In the entries that follow, the line with "Given: Click the Notifications" opens the range and the line with "Click the Alexandria" closes it; repeat that range exactly, both lines included.
─── Input data ───
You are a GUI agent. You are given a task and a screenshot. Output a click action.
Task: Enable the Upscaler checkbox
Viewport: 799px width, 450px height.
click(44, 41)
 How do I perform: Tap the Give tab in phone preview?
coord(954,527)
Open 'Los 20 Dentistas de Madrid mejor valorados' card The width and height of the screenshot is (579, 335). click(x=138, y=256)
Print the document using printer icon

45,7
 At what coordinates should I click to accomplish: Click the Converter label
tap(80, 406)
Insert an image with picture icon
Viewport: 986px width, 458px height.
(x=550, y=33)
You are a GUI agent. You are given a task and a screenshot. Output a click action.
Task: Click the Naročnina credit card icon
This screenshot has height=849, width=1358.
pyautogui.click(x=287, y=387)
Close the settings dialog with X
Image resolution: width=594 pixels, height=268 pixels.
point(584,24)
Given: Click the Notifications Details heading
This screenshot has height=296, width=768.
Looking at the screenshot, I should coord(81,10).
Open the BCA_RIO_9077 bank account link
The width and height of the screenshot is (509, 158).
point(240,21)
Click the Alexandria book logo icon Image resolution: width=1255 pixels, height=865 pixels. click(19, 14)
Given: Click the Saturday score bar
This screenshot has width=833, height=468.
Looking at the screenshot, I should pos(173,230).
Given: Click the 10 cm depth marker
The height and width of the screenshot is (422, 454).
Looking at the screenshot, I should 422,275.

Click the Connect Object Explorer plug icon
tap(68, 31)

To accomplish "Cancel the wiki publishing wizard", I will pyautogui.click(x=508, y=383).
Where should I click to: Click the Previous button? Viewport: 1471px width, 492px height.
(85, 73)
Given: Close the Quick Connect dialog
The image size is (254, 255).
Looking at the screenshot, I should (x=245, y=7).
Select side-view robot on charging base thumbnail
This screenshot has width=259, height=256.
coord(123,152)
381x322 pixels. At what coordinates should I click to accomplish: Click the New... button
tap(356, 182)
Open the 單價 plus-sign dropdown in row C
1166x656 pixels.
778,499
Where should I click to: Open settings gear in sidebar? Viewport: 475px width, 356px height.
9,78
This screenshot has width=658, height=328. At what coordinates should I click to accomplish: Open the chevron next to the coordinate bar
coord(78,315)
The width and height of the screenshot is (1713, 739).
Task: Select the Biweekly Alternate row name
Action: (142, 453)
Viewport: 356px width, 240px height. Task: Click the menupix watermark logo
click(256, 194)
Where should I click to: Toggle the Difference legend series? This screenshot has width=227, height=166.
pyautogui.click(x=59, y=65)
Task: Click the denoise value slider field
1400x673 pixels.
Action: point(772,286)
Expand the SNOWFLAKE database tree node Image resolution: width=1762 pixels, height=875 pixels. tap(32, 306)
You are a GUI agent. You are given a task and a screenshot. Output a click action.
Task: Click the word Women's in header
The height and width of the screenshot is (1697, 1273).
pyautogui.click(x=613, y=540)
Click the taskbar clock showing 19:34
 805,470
───
[Result]
Given: Click the Notifications Details heading
This screenshot has height=296, width=768.
Looking at the screenshot, I should coord(81,10).
Open the BCA_RIO_9077 bank account link
The width and height of the screenshot is (509, 158).
point(240,21)
Click the Alexandria book logo icon Image resolution: width=1255 pixels, height=865 pixels. click(19, 14)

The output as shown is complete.